[Records taken from a data source]

┏━━

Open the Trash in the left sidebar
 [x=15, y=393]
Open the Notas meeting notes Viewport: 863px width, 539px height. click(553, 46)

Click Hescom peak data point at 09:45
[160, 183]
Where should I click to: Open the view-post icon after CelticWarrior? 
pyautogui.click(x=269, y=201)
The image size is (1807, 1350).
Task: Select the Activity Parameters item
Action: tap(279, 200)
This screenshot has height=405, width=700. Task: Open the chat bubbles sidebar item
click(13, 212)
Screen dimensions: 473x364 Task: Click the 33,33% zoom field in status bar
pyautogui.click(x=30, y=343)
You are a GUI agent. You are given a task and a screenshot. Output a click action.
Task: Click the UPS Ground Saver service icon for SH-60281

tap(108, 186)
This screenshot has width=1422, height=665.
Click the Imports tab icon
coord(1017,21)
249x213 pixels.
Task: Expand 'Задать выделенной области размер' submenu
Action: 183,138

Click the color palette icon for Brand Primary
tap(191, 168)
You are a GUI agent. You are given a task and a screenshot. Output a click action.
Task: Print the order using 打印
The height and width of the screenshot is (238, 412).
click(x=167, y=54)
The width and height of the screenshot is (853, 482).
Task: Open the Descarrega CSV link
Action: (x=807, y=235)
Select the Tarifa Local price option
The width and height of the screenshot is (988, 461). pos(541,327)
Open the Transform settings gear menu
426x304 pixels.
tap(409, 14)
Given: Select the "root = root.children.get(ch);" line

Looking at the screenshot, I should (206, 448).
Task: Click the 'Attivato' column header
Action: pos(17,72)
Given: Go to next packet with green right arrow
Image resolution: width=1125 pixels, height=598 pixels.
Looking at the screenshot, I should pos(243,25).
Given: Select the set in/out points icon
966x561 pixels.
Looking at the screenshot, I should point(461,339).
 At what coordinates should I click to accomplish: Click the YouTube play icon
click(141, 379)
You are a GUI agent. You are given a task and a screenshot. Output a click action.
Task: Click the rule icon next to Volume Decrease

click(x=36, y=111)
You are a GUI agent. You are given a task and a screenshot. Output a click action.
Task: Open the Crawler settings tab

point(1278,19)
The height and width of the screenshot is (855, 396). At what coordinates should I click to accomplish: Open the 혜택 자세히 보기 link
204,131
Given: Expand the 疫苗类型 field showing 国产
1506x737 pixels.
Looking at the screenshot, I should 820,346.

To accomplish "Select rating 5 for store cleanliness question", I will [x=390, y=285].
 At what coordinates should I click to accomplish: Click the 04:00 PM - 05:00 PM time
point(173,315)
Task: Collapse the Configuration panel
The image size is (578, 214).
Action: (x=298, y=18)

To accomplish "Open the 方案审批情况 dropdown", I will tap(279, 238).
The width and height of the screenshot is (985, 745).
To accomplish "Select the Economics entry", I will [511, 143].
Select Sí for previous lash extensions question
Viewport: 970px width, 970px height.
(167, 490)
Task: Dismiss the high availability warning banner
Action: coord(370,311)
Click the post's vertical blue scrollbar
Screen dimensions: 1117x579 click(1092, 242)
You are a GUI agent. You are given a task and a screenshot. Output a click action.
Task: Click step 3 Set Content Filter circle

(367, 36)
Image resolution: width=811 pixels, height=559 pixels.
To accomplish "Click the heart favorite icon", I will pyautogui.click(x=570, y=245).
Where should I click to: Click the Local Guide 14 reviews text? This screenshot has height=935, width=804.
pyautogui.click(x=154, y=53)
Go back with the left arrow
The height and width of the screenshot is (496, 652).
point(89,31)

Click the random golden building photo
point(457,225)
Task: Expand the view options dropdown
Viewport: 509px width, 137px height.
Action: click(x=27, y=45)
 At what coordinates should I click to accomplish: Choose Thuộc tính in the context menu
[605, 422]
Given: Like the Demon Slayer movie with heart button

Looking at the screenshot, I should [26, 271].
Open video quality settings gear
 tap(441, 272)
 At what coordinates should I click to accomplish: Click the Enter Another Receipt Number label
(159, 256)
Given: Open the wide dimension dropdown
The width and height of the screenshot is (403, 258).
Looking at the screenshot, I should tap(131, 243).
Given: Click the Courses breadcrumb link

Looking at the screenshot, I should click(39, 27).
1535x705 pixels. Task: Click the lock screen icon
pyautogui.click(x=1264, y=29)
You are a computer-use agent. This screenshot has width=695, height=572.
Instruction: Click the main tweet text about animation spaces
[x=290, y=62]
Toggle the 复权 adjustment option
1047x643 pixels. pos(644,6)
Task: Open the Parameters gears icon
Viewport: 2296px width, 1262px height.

┗━━

*GOAL OF THE EXERCISE:*
Put the lines from the start of the records through the line containing "pyautogui.click(x=30, y=343)" into a Markdown table with the columns Row and Line, numbering each row and leaving out blank lines.

*SOLUTION:*
| Row | Line |
|---|---|
| 1 | Open the Trash in the left sidebar |
| 2 |  [x=15, y=393] |
| 3 | Open the Notas meeting notes Viewport: 863px width, 539px height. click(553, 46) |
| 4 | Click Hescom peak data point at 09:45 |
| 5 | [160, 183] |
| 6 | Where should I click to: Open the view-post icon after CelticWarrior?  |
| 7 | pyautogui.click(x=269, y=201) |
| 8 | The image size is (1807, 1350). |
| 9 | Task: Select the Activity Parameters item |
| 10 | Action: tap(279, 200) |
| 11 | This screenshot has height=405, width=700. Task: Open the chat bubbles sidebar item |
| 12 | click(13, 212) |
| 13 | Screen dimensions: 473x364 Task: Click the 33,33% zoom field in status bar |
| 14 | pyautogui.click(x=30, y=343) |